The open floor plan continues to be the most popular type of living space among potential recent and potential homebuyers, especially younger ones, according to a recent survey by the National Association of Home Builders (NAHB). And almost no one wants a split level. 

The survey report, titled What Home Buyers Really want, found that large numbers of buyers want open layouts for their kitchens, family and dining rooms. That was the stated preference of 43 percent of Millennials and 40 percent of Gen X'ers, although fewer Boomers (37 percent) and seniors (29 percent) expressed that preference. Slightly less-open arrangements were also popular, with open kitchen and dining room combinations rating high with all generations.



Millennials are the least likely to want a single-story home. Only 35 percent of them expressed a preference for it, compared to 53 percent of Gen X'ers, 80 percent of Boomers, and 74 percent of Seniors. A majority of millennials - 55 percent - want a two-story structure. However, this option is not as popular among Gen X'ers (38 percent), Boomers (17 percent), and Seniors (21 percent). A minority of buyers in all generations want three-stories or a split-level home.  In fact, either choice was picked by fewer than 10 percent of respondents, regardless of age.

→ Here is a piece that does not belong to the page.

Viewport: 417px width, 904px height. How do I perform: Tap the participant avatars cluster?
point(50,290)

NAHB said, in a separate report, that builders are beginning to build more single-story homes. Citing data from the US Census Bureau's Survey of Construction (SOC), NAHB's Fan-Yu Kuo said that there are more two story homes started than those with one story, but the two-story share fell from 55 percent in 2017 to 53 percent the following year with the one-story share rising two points to 47 percent.  Among the nine census divisions the greatest growth was in the southern region, where the shares of one-story homes climbed 9%, 7% and 7% in the South Atlantic, East South Central and West South Central, respectively. The West North Central is the only division for which the share of single-story homes declined from 2017 to 2018.

Returning to the NAHB survey, it is no surprise that the number of bedrooms buyers prefer is somewhat correlated with age. Three bedrooms was the most popular choice among the three older age groups, but while 47 percent of Millennials want four bedrooms, that choice drops off sharply for Boomers and especially seniors.  

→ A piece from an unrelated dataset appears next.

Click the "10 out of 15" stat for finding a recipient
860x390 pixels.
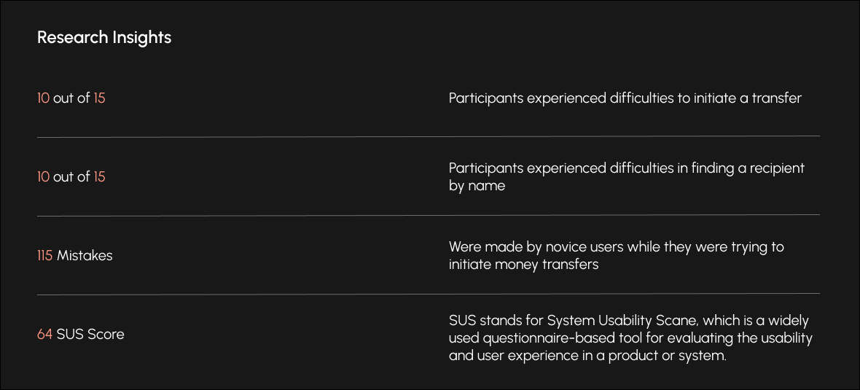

When it comes to the number of bathrooms preferred, a majority across all generations want 2 or 2.5 bathrooms. The preference for 2 or 2.5 bathrooms rises with age. While 59 percent of Millennials want 2 or 2.5 bathroom, the share increases to 73 percent among Seniors.

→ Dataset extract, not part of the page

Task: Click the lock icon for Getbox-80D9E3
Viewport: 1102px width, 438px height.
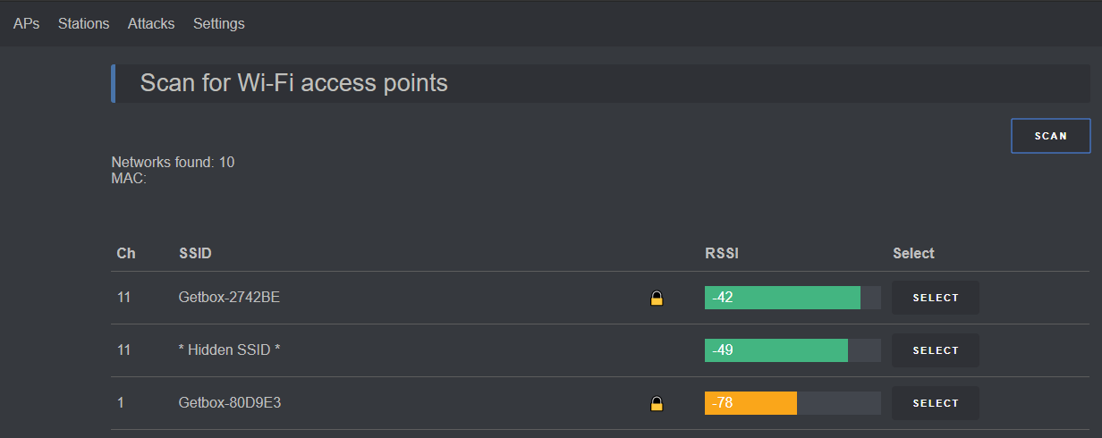Action: pyautogui.click(x=657, y=403)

Among the generations, Millennials are the most likely to choose three or more bathrooms - 27 percent, compared to 26 percent of Gen X'ers, 17 percent of Boomers, and 15 percent of Seniors.

Finally, Millennials are most likely to prefer a home with a basement - even if they have to pay more for it.  Seventy-three percent of Millennials had that preference with 37 percent wanting a full basement at a cost of $45,000. The majority of seniors and Boomers would prefer a basementless home.